**Task**. Copy out every line of the listing below without changing anything.

**Entries shown**.
----
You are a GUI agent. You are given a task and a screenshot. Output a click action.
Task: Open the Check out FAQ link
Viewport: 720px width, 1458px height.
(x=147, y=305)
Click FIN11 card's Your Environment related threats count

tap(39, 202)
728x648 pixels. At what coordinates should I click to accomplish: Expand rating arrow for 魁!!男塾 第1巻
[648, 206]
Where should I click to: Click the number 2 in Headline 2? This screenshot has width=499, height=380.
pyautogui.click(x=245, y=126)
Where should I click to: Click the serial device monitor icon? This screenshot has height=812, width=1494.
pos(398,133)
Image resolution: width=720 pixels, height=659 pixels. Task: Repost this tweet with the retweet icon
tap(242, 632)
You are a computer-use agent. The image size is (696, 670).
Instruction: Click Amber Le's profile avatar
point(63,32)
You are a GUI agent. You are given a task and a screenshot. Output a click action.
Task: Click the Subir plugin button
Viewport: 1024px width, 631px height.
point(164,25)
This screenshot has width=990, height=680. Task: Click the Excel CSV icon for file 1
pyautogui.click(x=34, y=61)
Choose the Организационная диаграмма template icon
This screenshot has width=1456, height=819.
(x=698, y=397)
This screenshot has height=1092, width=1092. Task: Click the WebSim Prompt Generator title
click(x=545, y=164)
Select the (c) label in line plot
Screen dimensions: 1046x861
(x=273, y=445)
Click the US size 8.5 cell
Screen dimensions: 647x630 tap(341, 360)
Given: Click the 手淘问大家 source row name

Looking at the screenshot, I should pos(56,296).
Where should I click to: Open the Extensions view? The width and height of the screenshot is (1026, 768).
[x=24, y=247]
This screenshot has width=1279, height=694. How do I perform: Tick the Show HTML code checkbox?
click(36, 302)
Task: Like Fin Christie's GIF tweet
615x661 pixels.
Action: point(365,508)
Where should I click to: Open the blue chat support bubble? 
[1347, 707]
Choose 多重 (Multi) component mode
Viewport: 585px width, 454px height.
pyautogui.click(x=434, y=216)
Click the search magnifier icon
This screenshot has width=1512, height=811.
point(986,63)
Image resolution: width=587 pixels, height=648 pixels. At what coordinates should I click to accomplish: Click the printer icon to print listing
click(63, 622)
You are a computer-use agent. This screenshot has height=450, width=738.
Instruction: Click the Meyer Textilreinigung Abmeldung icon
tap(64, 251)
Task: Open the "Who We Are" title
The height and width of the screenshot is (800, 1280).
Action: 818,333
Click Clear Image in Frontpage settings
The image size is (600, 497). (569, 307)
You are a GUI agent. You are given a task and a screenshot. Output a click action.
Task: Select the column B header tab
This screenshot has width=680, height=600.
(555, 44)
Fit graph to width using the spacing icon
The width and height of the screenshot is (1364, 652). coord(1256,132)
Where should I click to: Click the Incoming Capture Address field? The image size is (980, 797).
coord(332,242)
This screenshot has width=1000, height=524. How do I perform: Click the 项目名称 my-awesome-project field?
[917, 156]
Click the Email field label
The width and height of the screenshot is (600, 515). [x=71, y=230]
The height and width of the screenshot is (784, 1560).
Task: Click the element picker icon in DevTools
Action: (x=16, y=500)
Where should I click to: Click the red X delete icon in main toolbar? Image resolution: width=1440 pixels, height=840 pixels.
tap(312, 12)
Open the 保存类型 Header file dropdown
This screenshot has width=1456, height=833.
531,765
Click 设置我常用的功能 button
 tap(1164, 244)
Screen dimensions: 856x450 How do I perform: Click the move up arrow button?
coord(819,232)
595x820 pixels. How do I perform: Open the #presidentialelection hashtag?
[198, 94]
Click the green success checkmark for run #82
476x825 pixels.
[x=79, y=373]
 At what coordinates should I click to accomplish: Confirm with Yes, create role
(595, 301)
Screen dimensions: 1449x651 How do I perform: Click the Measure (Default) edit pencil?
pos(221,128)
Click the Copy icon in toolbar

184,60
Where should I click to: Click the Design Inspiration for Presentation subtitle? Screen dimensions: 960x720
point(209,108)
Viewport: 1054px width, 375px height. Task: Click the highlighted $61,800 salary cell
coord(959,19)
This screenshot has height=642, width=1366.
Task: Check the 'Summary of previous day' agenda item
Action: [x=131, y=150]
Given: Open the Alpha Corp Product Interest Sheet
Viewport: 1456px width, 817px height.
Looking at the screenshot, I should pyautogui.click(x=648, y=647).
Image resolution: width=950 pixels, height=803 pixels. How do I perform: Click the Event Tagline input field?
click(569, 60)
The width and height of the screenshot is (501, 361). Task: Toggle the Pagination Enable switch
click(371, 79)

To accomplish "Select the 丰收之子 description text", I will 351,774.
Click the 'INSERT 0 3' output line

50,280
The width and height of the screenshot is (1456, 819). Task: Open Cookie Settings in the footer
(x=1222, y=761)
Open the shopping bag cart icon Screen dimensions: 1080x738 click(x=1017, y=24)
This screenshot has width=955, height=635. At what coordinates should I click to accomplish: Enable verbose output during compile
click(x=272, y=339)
----
**Problem solution**.
You are a GUI agent. You are given a task and a screenshot. Output a click action.
Task: Open the Check out FAQ link
Viewport: 720px width, 1458px height.
(x=147, y=305)
Click FIN11 card's Your Environment related threats count

tap(39, 202)
728x648 pixels. At what coordinates should I click to accomplish: Expand rating arrow for 魁!!男塾 第1巻
[648, 206]
Where should I click to: Click the number 2 in Headline 2? This screenshot has width=499, height=380.
pyautogui.click(x=245, y=126)
Where should I click to: Click the serial device monitor icon? This screenshot has height=812, width=1494.
pos(398,133)
Image resolution: width=720 pixels, height=659 pixels. Task: Repost this tweet with the retweet icon
tap(242, 632)
You are a computer-use agent. The image size is (696, 670).
Instruction: Click Amber Le's profile avatar
point(63,32)
You are a GUI agent. You are given a task and a screenshot. Output a click action.
Task: Click the Subir plugin button
Viewport: 1024px width, 631px height.
point(164,25)
This screenshot has width=990, height=680. Task: Click the Excel CSV icon for file 1
pyautogui.click(x=34, y=61)
Choose the Организационная диаграмма template icon
This screenshot has width=1456, height=819.
(x=698, y=397)
This screenshot has height=1092, width=1092. Task: Click the WebSim Prompt Generator title
click(x=545, y=164)
Select the (c) label in line plot
Screen dimensions: 1046x861
(x=273, y=445)
Click the US size 8.5 cell
Screen dimensions: 647x630 tap(341, 360)
Given: Click the 手淘问大家 source row name

Looking at the screenshot, I should pos(56,296).
Where should I click to: Open the Extensions view? The width and height of the screenshot is (1026, 768).
[x=24, y=247]
This screenshot has width=1279, height=694. How do I perform: Tick the Show HTML code checkbox?
click(36, 302)
Task: Like Fin Christie's GIF tweet
615x661 pixels.
Action: point(365,508)
Where should I click to: Open the blue chat support bubble? 
[1347, 707]
Choose 多重 (Multi) component mode
Viewport: 585px width, 454px height.
pyautogui.click(x=434, y=216)
Click the search magnifier icon
This screenshot has width=1512, height=811.
point(986,63)
Image resolution: width=587 pixels, height=648 pixels. At what coordinates should I click to accomplish: Click the printer icon to print listing
click(63, 622)
You are a computer-use agent. This screenshot has height=450, width=738.
Instruction: Click the Meyer Textilreinigung Abmeldung icon
tap(64, 251)
Task: Open the "Who We Are" title
The height and width of the screenshot is (800, 1280).
Action: 818,333
Click Clear Image in Frontpage settings
The image size is (600, 497). (569, 307)
You are a GUI agent. You are given a task and a screenshot. Output a click action.
Task: Select the column B header tab
This screenshot has width=680, height=600.
(555, 44)
Fit graph to width using the spacing icon
The width and height of the screenshot is (1364, 652). coord(1256,132)
Where should I click to: Click the Incoming Capture Address field? The image size is (980, 797).
coord(332,242)
This screenshot has width=1000, height=524. How do I perform: Click the 项目名称 my-awesome-project field?
[917, 156]
Click the Email field label
The width and height of the screenshot is (600, 515). [x=71, y=230]
The height and width of the screenshot is (784, 1560).
Task: Click the element picker icon in DevTools
Action: (x=16, y=500)
Where should I click to: Click the red X delete icon in main toolbar? Image resolution: width=1440 pixels, height=840 pixels.
tap(312, 12)
Open the 保存类型 Header file dropdown
This screenshot has width=1456, height=833.
531,765
Click 设置我常用的功能 button
 tap(1164, 244)
Screen dimensions: 856x450 How do I perform: Click the move up arrow button?
coord(819,232)
595x820 pixels. How do I perform: Open the #presidentialelection hashtag?
[198, 94]
Click the green success checkmark for run #82
476x825 pixels.
[x=79, y=373]
 At what coordinates should I click to accomplish: Confirm with Yes, create role
(595, 301)
Screen dimensions: 1449x651 How do I perform: Click the Measure (Default) edit pencil?
pos(221,128)
Click the Copy icon in toolbar

184,60
Where should I click to: Click the Design Inspiration for Presentation subtitle? Screen dimensions: 960x720
point(209,108)
Viewport: 1054px width, 375px height. Task: Click the highlighted $61,800 salary cell
coord(959,19)
This screenshot has height=642, width=1366.
Task: Check the 'Summary of previous day' agenda item
Action: [x=131, y=150]
Given: Open the Alpha Corp Product Interest Sheet
Viewport: 1456px width, 817px height.
Looking at the screenshot, I should pyautogui.click(x=648, y=647).
Image resolution: width=950 pixels, height=803 pixels. How do I perform: Click the Event Tagline input field?
click(569, 60)
The width and height of the screenshot is (501, 361). Task: Toggle the Pagination Enable switch
click(371, 79)

To accomplish "Select the 丰收之子 description text", I will 351,774.
Click the 'INSERT 0 3' output line

50,280
The width and height of the screenshot is (1456, 819). Task: Open Cookie Settings in the footer
(x=1222, y=761)
Open the shopping bag cart icon Screen dimensions: 1080x738 click(x=1017, y=24)
This screenshot has width=955, height=635. At what coordinates should I click to accomplish: Enable verbose output during compile
click(x=272, y=339)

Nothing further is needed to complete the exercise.